[Collected data entries]
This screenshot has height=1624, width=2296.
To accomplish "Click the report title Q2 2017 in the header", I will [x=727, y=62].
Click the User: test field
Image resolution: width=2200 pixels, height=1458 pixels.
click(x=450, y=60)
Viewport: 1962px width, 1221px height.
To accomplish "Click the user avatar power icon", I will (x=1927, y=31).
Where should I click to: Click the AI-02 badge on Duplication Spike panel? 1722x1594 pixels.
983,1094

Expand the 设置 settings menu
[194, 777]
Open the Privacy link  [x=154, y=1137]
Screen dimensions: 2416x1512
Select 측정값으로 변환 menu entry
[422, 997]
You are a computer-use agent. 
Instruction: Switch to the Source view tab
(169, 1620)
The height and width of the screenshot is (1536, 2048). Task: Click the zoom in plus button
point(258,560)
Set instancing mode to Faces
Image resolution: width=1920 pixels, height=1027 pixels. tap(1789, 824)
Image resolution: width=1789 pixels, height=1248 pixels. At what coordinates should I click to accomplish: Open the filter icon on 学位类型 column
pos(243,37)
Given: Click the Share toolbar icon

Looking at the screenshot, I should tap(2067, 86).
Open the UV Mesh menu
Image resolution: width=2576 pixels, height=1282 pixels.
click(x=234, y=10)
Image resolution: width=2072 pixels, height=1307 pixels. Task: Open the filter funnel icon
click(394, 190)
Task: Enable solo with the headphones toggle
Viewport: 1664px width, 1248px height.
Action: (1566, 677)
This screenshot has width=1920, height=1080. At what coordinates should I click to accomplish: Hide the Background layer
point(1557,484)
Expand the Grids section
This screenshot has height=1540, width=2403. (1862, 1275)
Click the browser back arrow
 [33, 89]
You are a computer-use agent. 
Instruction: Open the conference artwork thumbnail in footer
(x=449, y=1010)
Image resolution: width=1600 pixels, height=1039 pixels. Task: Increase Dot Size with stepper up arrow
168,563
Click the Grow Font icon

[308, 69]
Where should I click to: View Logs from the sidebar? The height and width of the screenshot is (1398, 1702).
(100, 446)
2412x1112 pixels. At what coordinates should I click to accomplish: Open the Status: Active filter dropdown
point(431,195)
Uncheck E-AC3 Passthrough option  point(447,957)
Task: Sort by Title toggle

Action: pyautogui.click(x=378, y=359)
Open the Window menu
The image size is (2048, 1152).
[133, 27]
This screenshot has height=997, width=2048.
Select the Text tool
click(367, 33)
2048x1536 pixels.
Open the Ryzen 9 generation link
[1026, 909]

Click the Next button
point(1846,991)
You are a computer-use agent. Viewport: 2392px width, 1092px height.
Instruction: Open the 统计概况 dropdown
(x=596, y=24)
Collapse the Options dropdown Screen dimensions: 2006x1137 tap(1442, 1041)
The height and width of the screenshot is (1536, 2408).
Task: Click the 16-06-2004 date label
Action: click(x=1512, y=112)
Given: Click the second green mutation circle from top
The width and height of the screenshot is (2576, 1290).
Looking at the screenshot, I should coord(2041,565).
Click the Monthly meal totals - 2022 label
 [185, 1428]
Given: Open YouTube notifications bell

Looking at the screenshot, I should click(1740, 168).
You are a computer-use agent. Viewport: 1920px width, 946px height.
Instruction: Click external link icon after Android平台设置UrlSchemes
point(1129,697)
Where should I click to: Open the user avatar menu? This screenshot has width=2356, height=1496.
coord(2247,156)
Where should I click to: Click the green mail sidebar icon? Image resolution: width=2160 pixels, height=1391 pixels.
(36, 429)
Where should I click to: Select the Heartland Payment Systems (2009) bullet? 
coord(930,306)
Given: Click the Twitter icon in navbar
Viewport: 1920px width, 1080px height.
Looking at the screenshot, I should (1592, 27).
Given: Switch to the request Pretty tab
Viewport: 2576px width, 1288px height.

WORK INSTRUCTION: An exact copy of the lines above between the line holding "Instruction: Open the conference" and the line holding "This screenshot has height=997, width=2048.", inclusive, is the whole answer.

COMPLETED TASK:
Instruction: Open the conference artwork thumbnail in footer
(x=449, y=1010)
Image resolution: width=1600 pixels, height=1039 pixels. Task: Increase Dot Size with stepper up arrow
168,563
Click the Grow Font icon

[308, 69]
Where should I click to: View Logs from the sidebar? The height and width of the screenshot is (1398, 1702).
(100, 446)
2412x1112 pixels. At what coordinates should I click to accomplish: Open the Status: Active filter dropdown
point(431,195)
Uncheck E-AC3 Passthrough option  point(447,957)
Task: Sort by Title toggle

Action: pyautogui.click(x=378, y=359)
Open the Window menu
The image size is (2048, 1152).
[133, 27]
This screenshot has height=997, width=2048.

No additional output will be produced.